As I wrote here once, the Baskin-Robbins concept of 31 Flavors was always lost on me. I liked the chocolate, the vanilla, a couple of flavors that combined chocolate and vanilla in different configurations, a flavor called Lemon Mousse, orange sherbet…and that's about it. They could have gotten just as much of my business with five flavors. My most frequent order was a two-scoop parlay — vanilla on the bottom, orange sherbet on the top. (I learned that once from a Peanuts comic strip: Always have them put the vanilla on the bottom so the top scoop bleeds into the vanilla instead of the other way around.)
Oh, and I should mention the cakes. The cakes were great. When asked to bring dessert to a party, I'd stop and get a Baskin-Robbins Ice Cream Cake and everyone always loved it.

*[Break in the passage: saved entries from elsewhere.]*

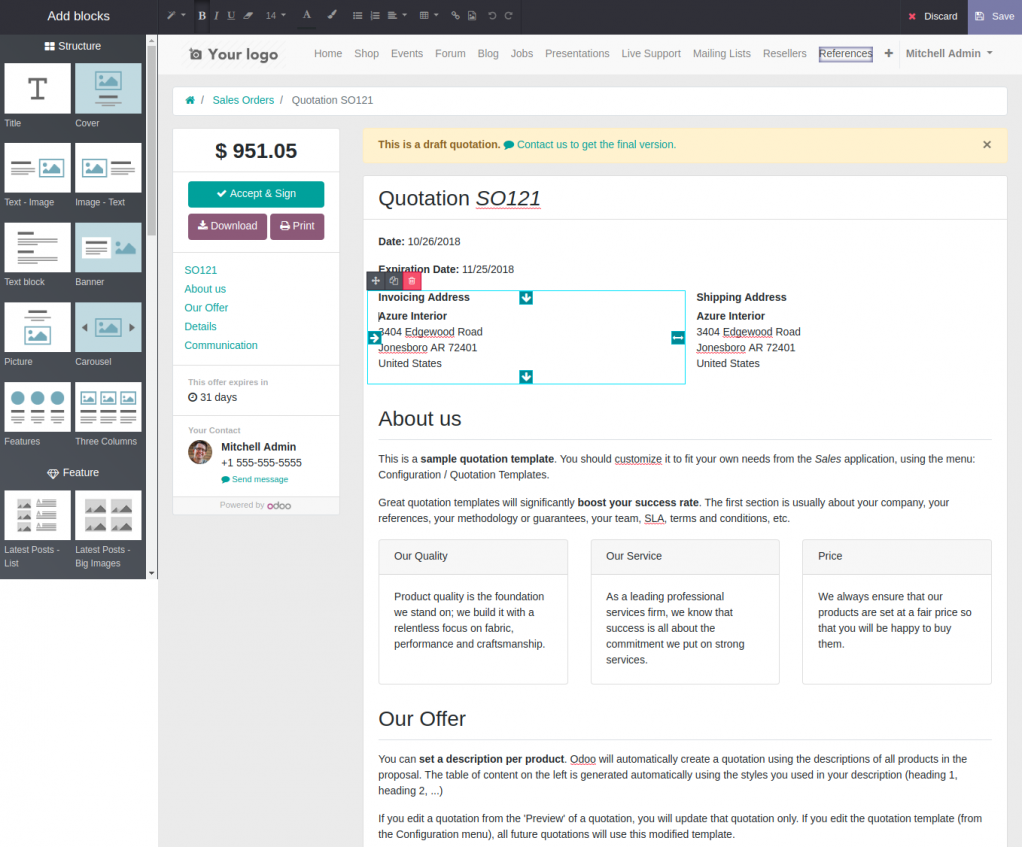Switch to the Shop page tab
The width and height of the screenshot is (1022, 847).
point(366,53)
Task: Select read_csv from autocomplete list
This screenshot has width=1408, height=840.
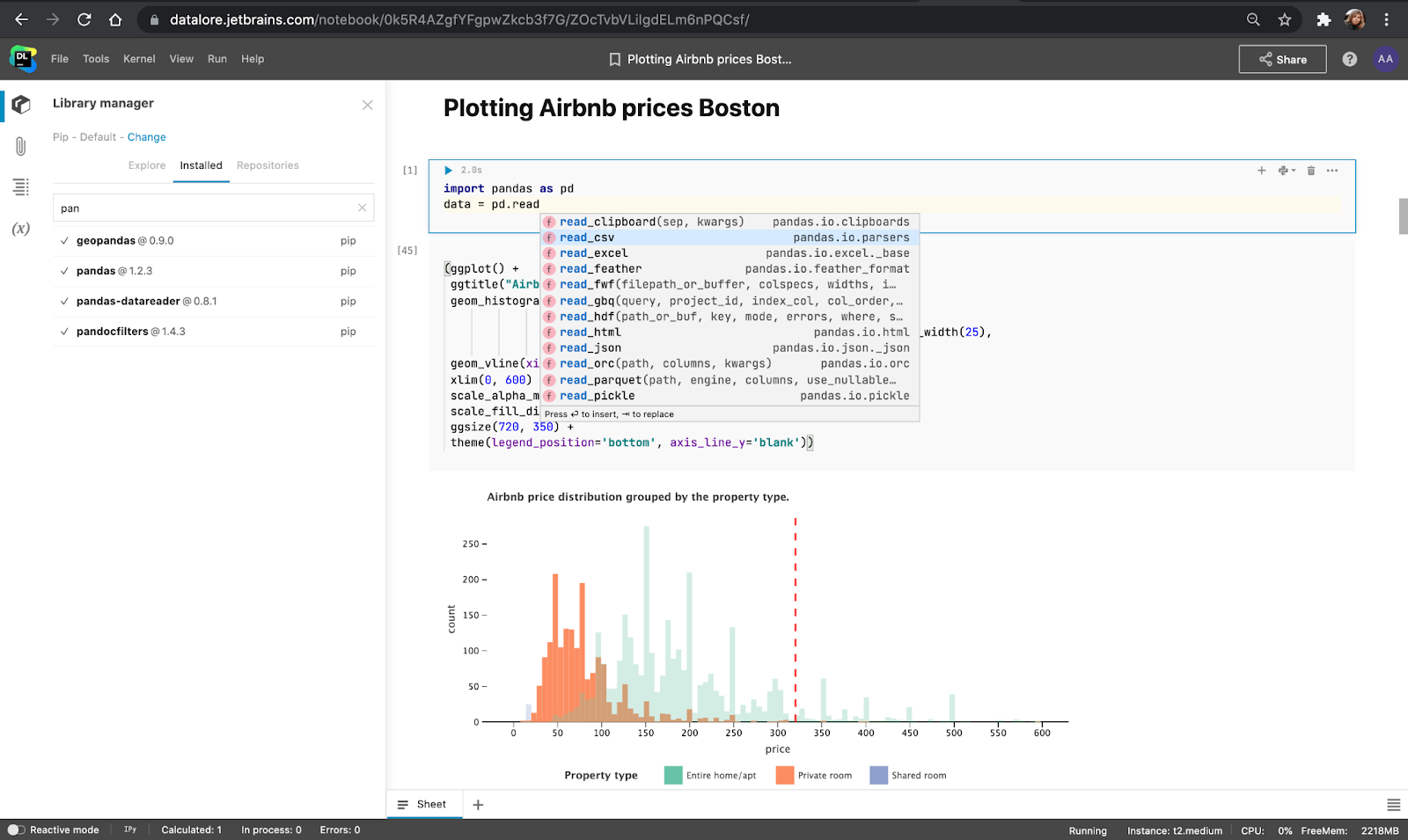Action: (587, 237)
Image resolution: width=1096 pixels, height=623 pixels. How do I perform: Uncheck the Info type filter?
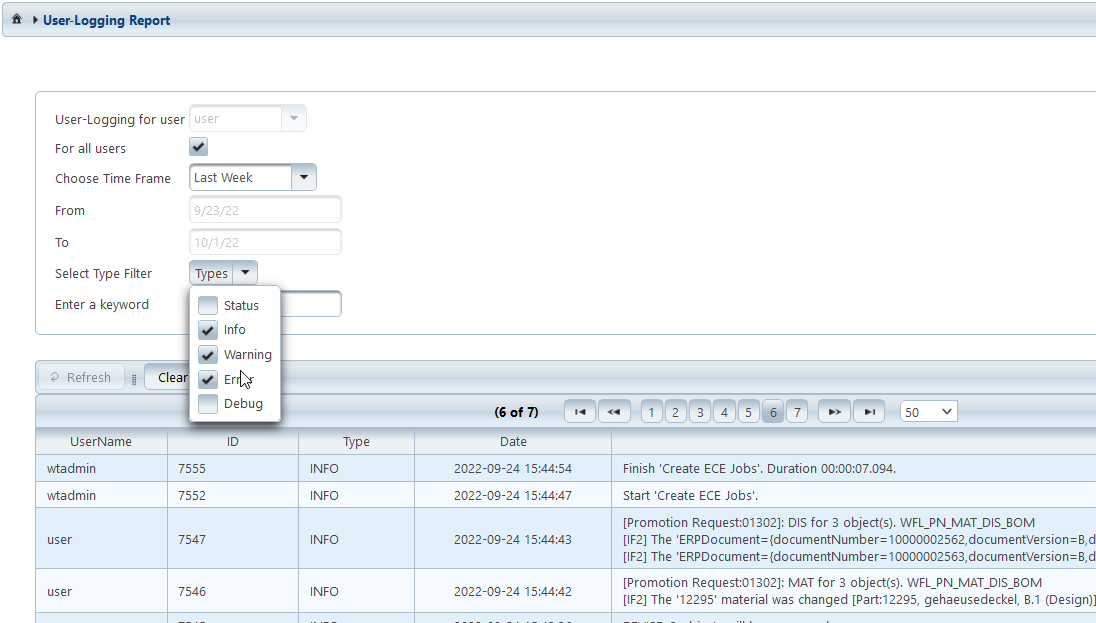coord(208,330)
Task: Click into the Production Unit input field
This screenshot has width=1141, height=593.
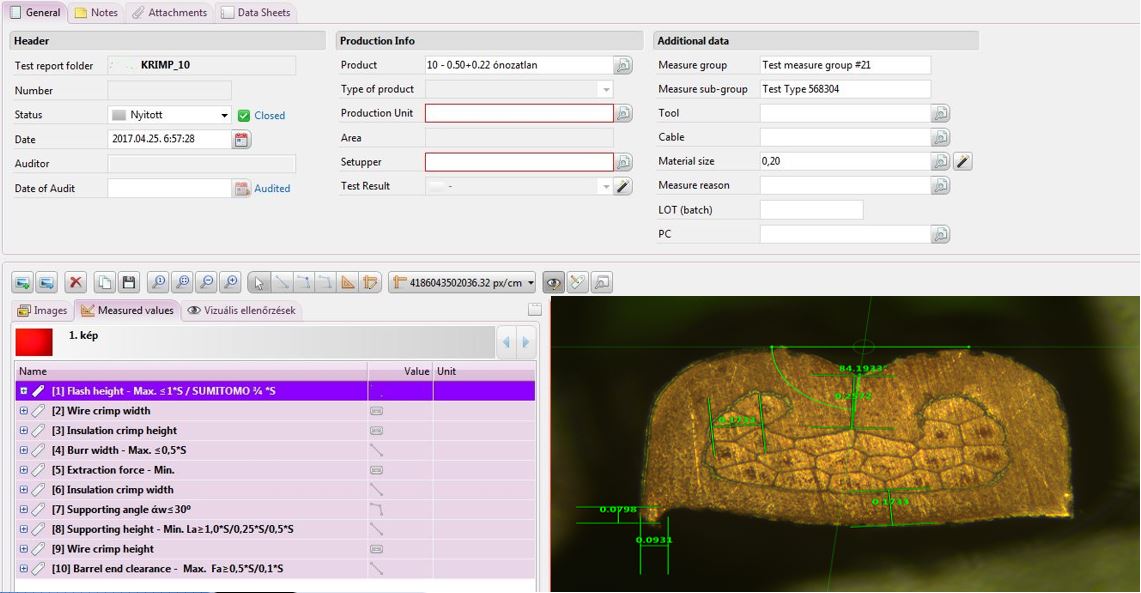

At the Baskin-Robbins near me, if you bought a cake, they'd write a message on it for you. I always asked for something really stupid like, "Congrats on Beating the Morals Charge" or "Happy Bar Mitzvah, Buddy Sorrell." One time, I asked a teenage lady behind the counter to have the cake say, "Happy Birthday, Your Name Here." She wrote it down, then asked, "Do you really want me to put my name on it? And by the way, my birthday isn't until next month."
Actually, even before I gave up ice cream, I hadn't been to a Baskin-Robbins for about ten years but there's something kind of happy about those places. I smile a bit every time I see one. They just closed the one nearest me and it's now an empty store for rent, which is sad news. Unless, of course, someone opens a Boston Market in its place.